== ABOUT THIS EXERCISE ==
In the entries below, the word "will" appears on some lines. Copy each of those lines.

Collected data
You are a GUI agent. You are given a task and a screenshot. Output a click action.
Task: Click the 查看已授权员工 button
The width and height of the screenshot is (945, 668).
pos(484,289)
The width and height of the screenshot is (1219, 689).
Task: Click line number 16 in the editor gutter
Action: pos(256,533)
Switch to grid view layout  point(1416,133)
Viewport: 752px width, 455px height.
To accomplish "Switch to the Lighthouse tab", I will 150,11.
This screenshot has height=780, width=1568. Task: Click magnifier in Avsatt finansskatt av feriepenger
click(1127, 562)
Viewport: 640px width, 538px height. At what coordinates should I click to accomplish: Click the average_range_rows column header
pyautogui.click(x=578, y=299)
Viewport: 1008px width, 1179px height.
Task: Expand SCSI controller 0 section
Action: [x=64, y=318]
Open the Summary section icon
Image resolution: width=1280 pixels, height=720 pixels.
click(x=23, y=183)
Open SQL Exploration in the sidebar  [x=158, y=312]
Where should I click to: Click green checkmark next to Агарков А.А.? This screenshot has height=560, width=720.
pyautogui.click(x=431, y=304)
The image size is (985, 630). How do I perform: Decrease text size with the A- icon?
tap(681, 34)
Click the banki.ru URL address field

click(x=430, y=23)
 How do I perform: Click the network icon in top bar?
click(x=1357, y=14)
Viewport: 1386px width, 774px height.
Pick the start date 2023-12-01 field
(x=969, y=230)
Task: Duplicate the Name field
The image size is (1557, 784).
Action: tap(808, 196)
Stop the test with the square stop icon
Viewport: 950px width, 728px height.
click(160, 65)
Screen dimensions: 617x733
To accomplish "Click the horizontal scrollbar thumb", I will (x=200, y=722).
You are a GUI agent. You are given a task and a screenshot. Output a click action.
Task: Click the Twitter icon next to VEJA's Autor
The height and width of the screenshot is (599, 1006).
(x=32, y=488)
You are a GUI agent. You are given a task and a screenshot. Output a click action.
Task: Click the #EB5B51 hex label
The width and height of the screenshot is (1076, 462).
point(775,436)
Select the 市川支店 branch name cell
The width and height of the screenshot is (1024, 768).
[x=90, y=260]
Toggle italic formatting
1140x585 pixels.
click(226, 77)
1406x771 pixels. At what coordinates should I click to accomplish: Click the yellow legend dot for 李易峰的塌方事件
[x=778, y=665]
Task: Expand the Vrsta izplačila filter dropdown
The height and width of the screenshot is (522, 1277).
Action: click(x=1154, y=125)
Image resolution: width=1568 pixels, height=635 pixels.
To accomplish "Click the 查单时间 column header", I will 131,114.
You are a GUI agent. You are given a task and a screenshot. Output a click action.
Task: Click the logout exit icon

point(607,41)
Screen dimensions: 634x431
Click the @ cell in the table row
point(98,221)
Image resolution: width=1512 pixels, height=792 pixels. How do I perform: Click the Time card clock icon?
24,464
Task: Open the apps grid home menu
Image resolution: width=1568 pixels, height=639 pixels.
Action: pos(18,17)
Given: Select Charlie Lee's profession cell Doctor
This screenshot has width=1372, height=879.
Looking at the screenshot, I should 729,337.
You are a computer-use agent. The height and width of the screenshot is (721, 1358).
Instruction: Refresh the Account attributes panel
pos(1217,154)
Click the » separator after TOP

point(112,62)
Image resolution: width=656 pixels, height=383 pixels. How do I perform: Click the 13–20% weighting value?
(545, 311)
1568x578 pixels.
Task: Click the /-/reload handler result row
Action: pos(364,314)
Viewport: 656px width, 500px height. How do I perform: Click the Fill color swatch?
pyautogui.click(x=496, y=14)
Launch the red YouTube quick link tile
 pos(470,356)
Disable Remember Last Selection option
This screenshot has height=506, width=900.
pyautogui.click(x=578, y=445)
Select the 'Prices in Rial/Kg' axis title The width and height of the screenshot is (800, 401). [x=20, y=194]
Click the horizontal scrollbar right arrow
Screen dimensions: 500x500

== THE ANSWER ==
To accomplish "Switch to the Lighthouse tab", I will 150,11.
To accomplish "Click the horizontal scrollbar thumb", I will (x=200, y=722).
To accomplish "Click the 查单时间 column header", I will 131,114.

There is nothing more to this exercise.